蓝曦臣扶额的手背上筋脉突起,闷声道:“……他究竟想怎样?从前我以为我很了解他,后来发现我不了解了。今夜之前,我以为我重新了解了,可我现在又不了解了。”
蓝曦臣惘然道:“他究竟想干什么?”
可是,连他都不知道,旁人就更不可能会有答案了。
沉默一阵,魏无羡道:“咱们也都别干站着了。抽几个人出去找人来,留几个人,守在这里看着这东西吧。这口棺材加这几根琴弦,没法封住赤锋尊多久的。”
仿佛是为了印证他的判断,那口棺材里又传出了砰砰的拍击之声。
巨响阵阵,带着一股无名的怒火,聂怀桑一个哆嗦。魏无羡看他一眼,道:“看到了吧?得立刻换一口更牢固的棺材,挖个深坑,重新埋进去,起码一百年之内是不能打开了。一打开,保证阴魂不散,后患无穷……”
他还没说完,远处突然传来一声嘹亮浑厚的犬吠。
魏无羡登时色变。
金凌则是勉强精神一振,道:“仙子!”
惊雷已逝,瓢泼大雨也化作了淅淅沥沥的小雨。最深的夜已经过去,天光微凉。
湿淋淋的黑鬃灵犬撒开四条腿,一道黑风般刮了进来,扑向金凌。一双圆溜溜的狗眼湿漉漉的,前爪离地人立起来,扒在金凌腿上呜呜低叫。魏无羡看见它鲜红的长舌从雪白的利齿间伸出,不断舔舐金凌的手,脸色发白眼睛发直,张了张嘴,觉得灵魂都仿佛要变作一团青烟从口里飞上天了。蓝忘机默默把他挡在了身后,隔开了他和仙子的视线。
紧接着,数百人众将观音庙团团包围,个个拔剑在手,神色警惕,仿佛准备大杀一场。然而,等率先冲入庙中的数人看清了面前场景后,却都愣住了。躺着的,都死了;没死的,半躺不躺,要站不站。总而言之,尸横满地,狼藉满地。

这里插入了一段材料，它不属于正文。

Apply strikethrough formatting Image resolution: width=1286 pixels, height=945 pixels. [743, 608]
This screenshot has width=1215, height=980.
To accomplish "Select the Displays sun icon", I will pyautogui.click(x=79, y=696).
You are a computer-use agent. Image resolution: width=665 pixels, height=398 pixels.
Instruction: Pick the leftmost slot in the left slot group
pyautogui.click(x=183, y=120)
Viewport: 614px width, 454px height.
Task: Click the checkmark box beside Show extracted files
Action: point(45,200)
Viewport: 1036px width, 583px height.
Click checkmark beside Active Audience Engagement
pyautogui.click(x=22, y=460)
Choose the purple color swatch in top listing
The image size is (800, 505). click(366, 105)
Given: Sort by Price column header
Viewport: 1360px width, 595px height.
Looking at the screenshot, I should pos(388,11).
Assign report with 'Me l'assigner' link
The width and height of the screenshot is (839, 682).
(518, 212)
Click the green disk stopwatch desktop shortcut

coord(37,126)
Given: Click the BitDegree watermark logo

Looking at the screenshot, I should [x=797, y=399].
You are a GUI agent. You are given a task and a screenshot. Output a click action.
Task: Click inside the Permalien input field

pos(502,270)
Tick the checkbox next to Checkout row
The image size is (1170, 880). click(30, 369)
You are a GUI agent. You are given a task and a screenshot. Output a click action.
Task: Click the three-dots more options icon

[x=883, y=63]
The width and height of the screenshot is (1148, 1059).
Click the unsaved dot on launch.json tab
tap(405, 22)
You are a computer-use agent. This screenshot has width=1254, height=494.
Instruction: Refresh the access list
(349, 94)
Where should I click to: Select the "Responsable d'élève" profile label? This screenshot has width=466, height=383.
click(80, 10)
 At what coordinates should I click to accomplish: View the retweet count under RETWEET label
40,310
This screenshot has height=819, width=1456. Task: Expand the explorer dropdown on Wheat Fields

持剑冲在最前的两位,左边是云梦江氏那名接人待物十分精干的客卿,右边赫然是蓝启仁。蓝启仁尚且惊疑满面,还未开口问话,第一眼看到的就是和魏无羡几乎贴成一个人的蓝忘机。刹那间,他什么话都忘了问了,一彪怒气杀上面庞,长眉倒竖,吭哧出了几口气,胡子颤颤向上飞飘。
那名客卿迅速判断出庙内没有危险,上前去扶江澄,道:“宗主,您没事吧。”
蓝启仁则举剑喝道:“魏……”
不等他喝完,从他身后冲出几道白衣身影,纷纷嚷道:“含光君!”
“魏前辈!”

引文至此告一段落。